26 Jul 2020 19:26


“… the failure (both the air carrier’s and CAA’s) to take every measure to reduce a known collision exposure."

Civil Aeronautics Board (CAB)

The scene was not only spreading sorrow and uncertainty wherein tears, sobbing, and people all over were looking for a clue in this accident. Over all these years, I remember the day I was about to tell this safety-fade-away-based story to my kid, who is attending a commercial pilot course now. Love and passion lies in every cockpit, parents relay aviation to their sons and daughters, friends treasure hangar anecdotes within their lives, as well as stories and secrets for as long as they live, they deem their selves as band of brothers, and these are nice and tender factors and a romantic view for aviation to be shared next to a cup of coffee at some flying club lounge or restaurant, but what happens when there is an accident and death toll marks our lives forever? What can be told about it? I would tell then safety is not romantic.

We all agree safety is a perception and state, but it lies on actual events due to the risk management process, on real budgets based on the safety policy, and an accident will occur when latent failures are able to tear down all defenses, and it does not matter we are talking about here our kids rendering unsafe services in the cockpit, or our parents working at the hangar or the ATC with fatigue or without the required training. We have to acknowledge that with these latent conditions we are digging deep inside the protection system, and an accident will probably occur. An accident is not a matter of bad luck, because when we talk about safety, we are managing real risks and this is not romantic at all.

Witnessing all of that above, I agree with Tony Tyler, former IATA’s CEO and Director, who in 2014 said “every accident is one too many”. That is why I decided to share now some notes of an audit report I wrote more than fifteen years ago. After reading all of the items below I could say any matching is just a pure coincidence.

Maintenance Organization

-        Statement of compliance not aligned to current State’s regulations.

-        Continuing Analysis and Surveillance System meetings not performed, but documented as done.

-        Capabilities decreased, but not updated.

-        No Safety Manager assigned for more than three months and PMI was not advised about it.

-        Job cards not performed, but recorded as done.

-        No analysis performed on which maintenance jobs are critical.

-        MEL items not recorded on log book sheets. Just “internal” recording used.

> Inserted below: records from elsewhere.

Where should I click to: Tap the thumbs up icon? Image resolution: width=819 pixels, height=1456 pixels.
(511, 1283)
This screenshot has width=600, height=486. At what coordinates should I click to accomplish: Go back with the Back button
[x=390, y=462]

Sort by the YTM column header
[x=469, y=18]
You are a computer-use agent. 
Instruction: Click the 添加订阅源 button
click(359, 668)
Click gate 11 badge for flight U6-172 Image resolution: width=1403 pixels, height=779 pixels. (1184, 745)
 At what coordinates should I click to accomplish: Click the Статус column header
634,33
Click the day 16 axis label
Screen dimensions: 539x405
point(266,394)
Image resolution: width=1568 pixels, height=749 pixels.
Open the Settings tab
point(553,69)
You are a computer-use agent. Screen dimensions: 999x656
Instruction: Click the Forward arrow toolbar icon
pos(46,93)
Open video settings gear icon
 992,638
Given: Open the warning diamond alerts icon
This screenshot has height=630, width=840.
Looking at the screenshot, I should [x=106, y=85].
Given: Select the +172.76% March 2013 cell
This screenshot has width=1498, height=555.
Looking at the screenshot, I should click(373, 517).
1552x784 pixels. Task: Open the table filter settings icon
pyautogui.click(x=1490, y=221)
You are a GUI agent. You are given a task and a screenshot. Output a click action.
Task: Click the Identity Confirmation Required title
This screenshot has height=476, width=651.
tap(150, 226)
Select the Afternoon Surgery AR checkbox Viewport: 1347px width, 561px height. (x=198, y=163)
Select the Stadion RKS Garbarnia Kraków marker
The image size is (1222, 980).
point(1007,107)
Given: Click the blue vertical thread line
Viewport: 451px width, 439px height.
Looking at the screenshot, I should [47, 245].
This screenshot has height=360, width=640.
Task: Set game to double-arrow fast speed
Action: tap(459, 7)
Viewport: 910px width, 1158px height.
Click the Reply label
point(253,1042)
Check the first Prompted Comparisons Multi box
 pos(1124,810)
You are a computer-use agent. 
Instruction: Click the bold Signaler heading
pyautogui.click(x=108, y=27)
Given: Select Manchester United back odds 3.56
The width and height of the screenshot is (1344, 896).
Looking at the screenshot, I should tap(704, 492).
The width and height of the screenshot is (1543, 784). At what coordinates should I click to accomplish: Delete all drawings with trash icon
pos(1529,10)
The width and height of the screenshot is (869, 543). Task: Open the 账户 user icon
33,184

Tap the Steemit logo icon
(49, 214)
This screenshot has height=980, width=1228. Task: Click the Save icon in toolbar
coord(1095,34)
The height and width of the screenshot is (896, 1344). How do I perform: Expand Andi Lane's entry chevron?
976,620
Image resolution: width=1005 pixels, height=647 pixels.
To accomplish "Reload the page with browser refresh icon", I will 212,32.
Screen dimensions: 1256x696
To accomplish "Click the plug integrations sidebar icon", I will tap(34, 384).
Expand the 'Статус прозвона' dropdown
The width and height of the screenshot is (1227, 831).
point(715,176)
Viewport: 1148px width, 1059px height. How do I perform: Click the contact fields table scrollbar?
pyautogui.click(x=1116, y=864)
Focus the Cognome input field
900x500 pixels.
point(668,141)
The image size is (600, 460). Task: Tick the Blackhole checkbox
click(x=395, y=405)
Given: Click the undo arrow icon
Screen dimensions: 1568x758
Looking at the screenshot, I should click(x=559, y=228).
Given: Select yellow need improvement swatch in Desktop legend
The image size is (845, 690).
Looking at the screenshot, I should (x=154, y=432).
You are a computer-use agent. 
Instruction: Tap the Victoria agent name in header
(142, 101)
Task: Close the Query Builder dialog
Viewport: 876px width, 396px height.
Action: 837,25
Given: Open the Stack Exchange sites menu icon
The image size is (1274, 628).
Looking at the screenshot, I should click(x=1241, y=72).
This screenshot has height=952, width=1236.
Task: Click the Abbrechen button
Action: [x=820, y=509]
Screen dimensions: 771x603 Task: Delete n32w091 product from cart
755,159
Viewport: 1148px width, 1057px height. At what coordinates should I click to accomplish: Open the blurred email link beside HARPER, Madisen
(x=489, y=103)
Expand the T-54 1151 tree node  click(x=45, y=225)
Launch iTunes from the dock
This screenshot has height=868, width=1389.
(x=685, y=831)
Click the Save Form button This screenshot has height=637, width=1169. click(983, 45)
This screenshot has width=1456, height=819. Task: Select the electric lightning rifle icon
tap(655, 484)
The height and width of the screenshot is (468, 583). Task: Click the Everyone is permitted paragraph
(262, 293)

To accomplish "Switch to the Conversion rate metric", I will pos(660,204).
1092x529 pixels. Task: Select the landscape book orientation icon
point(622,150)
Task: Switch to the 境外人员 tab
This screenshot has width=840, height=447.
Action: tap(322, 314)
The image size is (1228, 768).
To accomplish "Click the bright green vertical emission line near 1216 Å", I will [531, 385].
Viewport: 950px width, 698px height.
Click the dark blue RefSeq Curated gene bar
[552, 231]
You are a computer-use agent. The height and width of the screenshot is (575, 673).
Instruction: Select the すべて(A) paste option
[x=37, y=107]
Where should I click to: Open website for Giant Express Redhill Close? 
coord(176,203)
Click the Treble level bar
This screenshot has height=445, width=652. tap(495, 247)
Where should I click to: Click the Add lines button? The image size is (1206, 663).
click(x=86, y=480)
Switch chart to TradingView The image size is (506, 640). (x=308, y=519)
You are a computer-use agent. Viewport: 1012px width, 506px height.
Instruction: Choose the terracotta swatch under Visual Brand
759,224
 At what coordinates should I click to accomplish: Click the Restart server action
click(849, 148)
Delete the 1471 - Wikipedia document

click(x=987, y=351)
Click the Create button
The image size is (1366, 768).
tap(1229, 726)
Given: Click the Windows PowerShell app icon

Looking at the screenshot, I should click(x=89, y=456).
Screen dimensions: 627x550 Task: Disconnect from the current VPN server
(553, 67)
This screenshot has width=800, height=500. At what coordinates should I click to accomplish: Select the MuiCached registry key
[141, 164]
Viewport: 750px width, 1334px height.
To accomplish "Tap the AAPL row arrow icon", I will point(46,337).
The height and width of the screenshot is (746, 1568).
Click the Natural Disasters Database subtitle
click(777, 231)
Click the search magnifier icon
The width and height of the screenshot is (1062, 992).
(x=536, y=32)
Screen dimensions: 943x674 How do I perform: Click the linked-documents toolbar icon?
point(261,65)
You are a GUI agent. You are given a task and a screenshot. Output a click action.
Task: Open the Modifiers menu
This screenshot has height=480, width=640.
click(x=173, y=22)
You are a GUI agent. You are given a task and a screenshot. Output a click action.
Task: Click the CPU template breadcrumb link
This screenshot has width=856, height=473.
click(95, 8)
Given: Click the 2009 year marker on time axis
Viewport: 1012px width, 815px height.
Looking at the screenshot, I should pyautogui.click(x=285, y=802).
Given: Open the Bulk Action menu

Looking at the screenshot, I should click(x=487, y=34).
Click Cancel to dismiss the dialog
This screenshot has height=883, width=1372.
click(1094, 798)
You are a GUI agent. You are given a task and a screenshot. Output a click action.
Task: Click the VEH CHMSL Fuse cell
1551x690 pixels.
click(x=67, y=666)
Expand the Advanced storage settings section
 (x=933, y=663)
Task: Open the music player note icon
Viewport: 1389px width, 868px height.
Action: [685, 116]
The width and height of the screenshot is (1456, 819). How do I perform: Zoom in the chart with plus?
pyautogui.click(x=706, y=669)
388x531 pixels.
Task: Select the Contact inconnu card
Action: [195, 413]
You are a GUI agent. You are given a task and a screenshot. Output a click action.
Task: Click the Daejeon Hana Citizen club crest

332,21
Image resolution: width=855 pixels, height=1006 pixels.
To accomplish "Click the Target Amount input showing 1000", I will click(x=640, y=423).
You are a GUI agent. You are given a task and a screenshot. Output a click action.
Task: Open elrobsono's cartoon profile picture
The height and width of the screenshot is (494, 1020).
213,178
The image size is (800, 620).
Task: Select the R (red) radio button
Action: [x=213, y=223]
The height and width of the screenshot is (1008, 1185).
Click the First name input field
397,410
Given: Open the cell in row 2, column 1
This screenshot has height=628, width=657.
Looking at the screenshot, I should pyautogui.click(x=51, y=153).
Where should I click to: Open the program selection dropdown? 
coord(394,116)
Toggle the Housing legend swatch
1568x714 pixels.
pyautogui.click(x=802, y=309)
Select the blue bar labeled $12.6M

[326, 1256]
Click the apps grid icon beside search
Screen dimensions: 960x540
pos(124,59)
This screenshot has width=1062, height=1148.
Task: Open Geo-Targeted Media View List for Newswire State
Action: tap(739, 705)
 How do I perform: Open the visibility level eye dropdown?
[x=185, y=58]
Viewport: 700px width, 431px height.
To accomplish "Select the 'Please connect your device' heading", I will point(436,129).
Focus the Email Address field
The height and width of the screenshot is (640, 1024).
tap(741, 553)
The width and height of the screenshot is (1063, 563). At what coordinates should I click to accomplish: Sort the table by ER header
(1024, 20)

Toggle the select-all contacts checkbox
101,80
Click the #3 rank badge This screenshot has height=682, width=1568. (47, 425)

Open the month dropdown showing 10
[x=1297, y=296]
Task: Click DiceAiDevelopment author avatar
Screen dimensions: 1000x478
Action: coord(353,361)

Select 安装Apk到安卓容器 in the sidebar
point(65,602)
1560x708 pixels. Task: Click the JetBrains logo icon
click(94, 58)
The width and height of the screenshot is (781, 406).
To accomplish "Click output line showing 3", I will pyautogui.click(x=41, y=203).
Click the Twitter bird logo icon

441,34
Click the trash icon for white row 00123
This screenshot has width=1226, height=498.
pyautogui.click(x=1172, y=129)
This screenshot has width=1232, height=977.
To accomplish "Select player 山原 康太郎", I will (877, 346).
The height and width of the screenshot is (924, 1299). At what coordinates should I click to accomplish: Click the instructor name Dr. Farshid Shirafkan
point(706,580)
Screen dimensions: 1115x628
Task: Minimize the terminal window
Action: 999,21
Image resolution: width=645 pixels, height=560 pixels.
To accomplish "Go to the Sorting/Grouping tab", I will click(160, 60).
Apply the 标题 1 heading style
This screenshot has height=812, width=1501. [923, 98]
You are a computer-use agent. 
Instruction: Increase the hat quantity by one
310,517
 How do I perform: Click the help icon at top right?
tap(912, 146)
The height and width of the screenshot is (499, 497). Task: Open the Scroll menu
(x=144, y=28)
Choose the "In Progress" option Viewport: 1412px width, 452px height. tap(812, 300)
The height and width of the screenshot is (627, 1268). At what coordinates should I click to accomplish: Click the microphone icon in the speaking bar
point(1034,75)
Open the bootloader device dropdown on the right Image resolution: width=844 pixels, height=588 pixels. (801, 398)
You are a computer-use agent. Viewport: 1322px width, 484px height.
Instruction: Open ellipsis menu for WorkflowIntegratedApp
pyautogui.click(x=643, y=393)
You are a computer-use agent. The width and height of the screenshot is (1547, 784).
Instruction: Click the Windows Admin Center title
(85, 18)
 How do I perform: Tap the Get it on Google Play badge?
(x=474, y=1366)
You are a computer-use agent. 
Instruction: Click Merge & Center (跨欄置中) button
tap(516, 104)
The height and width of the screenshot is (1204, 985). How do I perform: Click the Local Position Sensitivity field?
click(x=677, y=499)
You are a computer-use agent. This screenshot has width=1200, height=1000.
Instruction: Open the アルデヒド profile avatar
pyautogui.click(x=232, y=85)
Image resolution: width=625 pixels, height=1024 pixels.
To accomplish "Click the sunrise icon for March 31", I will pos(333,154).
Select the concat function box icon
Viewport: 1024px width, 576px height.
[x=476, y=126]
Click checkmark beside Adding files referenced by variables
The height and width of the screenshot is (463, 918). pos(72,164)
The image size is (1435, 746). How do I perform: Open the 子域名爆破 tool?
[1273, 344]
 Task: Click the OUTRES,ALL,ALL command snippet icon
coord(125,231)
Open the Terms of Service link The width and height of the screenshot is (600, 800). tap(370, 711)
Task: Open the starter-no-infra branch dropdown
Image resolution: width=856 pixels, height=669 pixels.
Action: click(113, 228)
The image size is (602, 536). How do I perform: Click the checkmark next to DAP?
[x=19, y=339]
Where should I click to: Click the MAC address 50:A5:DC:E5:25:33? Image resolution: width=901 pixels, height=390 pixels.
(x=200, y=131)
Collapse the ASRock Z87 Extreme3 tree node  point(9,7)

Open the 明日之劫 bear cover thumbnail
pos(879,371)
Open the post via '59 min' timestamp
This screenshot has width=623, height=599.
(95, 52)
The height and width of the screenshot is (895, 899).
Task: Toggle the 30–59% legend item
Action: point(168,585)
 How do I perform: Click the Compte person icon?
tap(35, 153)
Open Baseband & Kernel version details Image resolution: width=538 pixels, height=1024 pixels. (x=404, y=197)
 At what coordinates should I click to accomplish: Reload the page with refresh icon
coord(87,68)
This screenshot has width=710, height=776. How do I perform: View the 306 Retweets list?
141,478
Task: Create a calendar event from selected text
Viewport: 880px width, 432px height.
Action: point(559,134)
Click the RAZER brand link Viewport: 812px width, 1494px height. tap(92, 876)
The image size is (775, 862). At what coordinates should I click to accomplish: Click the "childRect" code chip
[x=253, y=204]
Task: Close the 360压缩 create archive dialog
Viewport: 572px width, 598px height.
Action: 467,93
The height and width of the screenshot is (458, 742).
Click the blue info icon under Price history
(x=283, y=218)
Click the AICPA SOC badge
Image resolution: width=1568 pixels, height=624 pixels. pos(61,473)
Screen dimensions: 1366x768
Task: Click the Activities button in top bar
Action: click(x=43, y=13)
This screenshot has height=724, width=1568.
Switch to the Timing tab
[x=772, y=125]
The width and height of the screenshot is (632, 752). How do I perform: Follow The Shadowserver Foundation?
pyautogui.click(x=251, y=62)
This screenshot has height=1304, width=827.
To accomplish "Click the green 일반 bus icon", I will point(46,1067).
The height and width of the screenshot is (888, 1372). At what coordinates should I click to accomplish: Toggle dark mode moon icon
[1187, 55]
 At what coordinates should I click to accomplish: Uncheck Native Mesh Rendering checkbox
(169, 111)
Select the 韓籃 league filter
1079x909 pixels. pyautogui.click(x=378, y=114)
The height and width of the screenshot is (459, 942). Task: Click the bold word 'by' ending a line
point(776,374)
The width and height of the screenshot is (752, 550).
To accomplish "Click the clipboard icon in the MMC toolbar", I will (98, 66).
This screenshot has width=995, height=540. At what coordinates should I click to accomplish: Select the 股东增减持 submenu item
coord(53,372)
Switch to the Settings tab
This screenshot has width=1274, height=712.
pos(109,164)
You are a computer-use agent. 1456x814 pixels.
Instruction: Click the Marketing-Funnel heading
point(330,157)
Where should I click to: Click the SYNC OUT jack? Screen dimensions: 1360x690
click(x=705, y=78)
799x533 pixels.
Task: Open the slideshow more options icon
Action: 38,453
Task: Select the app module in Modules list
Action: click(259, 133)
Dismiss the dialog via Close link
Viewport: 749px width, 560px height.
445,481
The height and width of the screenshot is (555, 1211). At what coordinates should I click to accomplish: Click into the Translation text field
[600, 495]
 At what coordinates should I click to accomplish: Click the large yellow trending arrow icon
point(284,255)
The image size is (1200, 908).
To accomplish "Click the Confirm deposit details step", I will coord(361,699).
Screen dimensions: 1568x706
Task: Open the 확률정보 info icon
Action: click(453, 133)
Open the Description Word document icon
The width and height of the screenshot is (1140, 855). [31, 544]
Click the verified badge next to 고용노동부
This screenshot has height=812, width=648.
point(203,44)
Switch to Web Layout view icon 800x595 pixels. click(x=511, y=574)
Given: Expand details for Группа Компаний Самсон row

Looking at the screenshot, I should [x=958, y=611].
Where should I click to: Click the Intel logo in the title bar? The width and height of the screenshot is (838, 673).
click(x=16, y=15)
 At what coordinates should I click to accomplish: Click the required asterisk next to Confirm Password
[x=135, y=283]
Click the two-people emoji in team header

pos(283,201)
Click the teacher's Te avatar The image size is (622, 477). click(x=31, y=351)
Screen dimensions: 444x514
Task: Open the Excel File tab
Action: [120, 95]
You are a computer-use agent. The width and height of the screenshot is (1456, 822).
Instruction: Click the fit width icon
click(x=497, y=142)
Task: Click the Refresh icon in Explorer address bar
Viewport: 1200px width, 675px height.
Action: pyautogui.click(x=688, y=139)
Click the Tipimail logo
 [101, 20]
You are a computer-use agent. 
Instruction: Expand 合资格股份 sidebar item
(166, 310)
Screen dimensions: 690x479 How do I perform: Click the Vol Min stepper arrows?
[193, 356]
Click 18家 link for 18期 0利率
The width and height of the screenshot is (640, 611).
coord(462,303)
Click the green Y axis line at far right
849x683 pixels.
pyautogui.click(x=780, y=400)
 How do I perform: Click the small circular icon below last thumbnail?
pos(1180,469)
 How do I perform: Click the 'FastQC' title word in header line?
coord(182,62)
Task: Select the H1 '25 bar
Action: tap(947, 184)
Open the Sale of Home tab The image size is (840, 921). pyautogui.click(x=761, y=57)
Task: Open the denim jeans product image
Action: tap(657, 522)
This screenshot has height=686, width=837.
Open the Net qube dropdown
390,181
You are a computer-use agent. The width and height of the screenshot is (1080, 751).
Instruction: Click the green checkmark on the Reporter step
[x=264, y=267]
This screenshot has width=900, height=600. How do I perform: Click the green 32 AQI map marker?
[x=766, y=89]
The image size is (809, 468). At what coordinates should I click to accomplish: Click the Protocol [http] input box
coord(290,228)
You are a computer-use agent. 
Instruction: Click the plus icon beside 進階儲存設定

-        Training performed by uncertified instructors and performed not according to a schedule or as required by pertinent regulations.

-        Wages unpaid as agreed with staff.

-        When log book maintenance entries were not convenient, sheets were reprinted and new entries were done again.


-        No documented interaction link with the Maintenance Organization.

-        No technical representative assigned for critical maintenance tasks.

-        Safety Manager not assigned and POI was not advised.

-        No safety drills executed.

-        Safety Risk process not performed.

-        Safety investigations not performed as documented.

-        Safety audits not performed as documented.

Are we talking about causes of an aviation accident here? That is why I remembered reading the publication “Improving the Continued Airworthiness of Civil Aircraft: A Strategy for the FAA's Aircraft Certification Service, Chapter 3: Causes of Incidents and Accidents” that said “the definition of cause given (…) takes into account the many events involved in an accident or incident. These events can be viewed as links in a chain. Investigations of some hull loss accidents in the United States have revealed as many as 20 links in the chain; the average is just under 4 links. For example, after an exhaustive technical and legal investigation into one controlled flight into terrain (CFIT) accident, an official commission concluded that at least 10 essential cause factors were involved. If any one of these 10 cause factors had not been present, or if some of the factors had occurred in a different order, the accident would not have happened. The most effective accident prevention strategy must take into account all the links in the chain of events that lead to incidents and accidents.”

After writing my audit report, nothing happened. “Changes are not possible, Sergio”, my boss told me. Then I understood what reality means. I am also aviation romantic. I am proud to be an aviation inheritor. What aviation could I inherit to my kids? If the airline decided not to fix all of the above, an accident will occur, because safety is not romantic!